# ACTIVITY
Please keep to the lines below from the one with "1318x865 pixels." through the one with "Given: Click the LEON logo", and restate them word for word, ends included.
(TASK INPUTS begins)
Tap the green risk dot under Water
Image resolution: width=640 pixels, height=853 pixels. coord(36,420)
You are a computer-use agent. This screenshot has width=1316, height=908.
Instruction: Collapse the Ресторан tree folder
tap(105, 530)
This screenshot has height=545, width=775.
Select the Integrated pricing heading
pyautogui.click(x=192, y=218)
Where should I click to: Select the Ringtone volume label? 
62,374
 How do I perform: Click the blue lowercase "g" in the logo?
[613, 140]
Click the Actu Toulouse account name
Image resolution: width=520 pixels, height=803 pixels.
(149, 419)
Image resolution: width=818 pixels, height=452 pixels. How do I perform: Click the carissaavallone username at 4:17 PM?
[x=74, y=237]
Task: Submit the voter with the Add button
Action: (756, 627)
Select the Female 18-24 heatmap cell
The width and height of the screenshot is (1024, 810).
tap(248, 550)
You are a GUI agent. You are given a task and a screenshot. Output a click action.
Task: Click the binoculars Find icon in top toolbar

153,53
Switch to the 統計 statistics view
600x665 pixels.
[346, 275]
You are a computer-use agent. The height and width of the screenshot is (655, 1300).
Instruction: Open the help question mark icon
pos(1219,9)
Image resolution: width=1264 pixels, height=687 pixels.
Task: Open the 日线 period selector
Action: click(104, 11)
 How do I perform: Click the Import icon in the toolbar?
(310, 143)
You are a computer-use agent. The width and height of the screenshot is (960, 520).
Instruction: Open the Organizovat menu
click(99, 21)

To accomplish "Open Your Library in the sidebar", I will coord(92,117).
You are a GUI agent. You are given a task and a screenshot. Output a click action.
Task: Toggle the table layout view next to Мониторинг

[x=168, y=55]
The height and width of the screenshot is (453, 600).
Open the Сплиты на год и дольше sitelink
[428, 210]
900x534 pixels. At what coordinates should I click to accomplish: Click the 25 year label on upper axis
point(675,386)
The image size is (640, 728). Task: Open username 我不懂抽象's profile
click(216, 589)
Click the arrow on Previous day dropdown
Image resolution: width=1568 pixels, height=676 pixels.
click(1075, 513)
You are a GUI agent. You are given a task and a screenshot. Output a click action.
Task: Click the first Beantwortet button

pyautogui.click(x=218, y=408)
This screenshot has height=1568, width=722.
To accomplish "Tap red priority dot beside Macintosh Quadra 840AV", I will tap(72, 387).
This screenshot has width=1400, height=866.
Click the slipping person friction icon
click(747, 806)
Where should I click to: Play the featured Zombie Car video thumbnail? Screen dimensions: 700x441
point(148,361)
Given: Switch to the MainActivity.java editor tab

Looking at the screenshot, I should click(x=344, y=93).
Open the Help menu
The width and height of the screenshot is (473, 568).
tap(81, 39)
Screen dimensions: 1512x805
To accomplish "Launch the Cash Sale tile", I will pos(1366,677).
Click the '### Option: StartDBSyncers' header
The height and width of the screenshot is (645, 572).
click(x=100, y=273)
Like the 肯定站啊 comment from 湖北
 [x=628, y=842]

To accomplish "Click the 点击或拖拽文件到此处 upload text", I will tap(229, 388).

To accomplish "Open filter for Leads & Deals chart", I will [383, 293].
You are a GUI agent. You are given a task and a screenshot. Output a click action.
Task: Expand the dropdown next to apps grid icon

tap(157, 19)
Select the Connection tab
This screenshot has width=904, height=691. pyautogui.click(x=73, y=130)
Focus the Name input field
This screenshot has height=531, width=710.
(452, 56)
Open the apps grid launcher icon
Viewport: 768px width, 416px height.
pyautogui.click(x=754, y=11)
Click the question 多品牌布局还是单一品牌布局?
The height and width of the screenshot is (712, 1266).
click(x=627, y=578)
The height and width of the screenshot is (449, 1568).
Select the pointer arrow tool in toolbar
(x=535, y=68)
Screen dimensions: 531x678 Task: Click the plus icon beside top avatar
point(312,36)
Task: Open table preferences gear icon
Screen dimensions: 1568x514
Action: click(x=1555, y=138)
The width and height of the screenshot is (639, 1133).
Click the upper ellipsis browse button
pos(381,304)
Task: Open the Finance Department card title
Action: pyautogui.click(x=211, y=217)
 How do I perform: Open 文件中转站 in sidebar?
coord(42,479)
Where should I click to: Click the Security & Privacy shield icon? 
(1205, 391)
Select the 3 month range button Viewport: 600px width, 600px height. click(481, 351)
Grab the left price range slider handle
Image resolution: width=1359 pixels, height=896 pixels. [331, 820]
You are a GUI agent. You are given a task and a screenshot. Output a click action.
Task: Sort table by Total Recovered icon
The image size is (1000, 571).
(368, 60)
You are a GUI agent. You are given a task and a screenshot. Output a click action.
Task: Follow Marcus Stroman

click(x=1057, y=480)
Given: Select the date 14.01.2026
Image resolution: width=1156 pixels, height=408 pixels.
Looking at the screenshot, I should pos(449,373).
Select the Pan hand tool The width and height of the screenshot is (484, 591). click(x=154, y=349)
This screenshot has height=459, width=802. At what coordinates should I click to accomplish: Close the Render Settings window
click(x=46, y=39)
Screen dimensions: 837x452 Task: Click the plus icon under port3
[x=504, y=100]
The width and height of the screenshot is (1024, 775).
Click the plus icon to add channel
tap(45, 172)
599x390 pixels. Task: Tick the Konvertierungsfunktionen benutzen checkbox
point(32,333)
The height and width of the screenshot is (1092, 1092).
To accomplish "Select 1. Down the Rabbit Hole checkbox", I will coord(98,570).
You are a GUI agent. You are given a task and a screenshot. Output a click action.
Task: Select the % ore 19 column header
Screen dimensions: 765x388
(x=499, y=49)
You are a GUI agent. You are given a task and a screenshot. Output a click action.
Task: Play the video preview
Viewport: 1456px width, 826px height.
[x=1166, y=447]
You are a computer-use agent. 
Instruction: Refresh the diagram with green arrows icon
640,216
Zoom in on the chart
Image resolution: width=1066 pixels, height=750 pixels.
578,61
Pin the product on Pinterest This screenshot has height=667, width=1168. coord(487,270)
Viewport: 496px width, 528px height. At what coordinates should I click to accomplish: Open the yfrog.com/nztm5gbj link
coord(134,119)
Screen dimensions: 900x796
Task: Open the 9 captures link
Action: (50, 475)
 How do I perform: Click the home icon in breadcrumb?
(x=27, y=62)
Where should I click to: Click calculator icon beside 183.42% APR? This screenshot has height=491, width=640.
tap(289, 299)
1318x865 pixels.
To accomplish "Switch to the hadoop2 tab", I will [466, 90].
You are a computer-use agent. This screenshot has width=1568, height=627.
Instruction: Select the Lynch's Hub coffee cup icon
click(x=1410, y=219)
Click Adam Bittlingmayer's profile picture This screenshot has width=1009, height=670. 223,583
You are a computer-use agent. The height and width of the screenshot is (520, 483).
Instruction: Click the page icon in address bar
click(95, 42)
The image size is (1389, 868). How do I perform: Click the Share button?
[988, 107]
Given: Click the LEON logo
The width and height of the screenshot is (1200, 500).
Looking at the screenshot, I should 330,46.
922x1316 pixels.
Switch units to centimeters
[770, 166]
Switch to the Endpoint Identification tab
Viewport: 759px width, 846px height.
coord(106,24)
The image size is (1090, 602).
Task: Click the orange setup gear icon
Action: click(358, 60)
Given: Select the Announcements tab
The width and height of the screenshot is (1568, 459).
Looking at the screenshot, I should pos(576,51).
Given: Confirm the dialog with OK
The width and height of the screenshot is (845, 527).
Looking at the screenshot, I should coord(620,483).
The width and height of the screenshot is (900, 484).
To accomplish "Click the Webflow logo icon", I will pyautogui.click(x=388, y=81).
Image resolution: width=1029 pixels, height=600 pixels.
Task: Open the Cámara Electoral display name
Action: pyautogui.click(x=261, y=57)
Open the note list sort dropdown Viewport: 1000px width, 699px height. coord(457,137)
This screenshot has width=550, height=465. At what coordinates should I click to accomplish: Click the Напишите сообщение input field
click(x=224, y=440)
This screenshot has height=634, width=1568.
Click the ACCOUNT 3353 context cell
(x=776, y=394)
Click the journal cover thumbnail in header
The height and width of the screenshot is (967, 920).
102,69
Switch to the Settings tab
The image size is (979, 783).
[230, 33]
(TASK INPUTS ends)
# SOLUTION TO THIS PROBLEM
1318x865 pixels.
To accomplish "Switch to the hadoop2 tab", I will [466, 90].
You are a computer-use agent. This screenshot has width=1568, height=627.
Instruction: Select the Lynch's Hub coffee cup icon
click(x=1410, y=219)
Click Adam Bittlingmayer's profile picture This screenshot has width=1009, height=670. 223,583
You are a computer-use agent. The height and width of the screenshot is (520, 483).
Instruction: Click the page icon in address bar
click(95, 42)
The image size is (1389, 868). How do I perform: Click the Share button?
[988, 107]
Given: Click the LEON logo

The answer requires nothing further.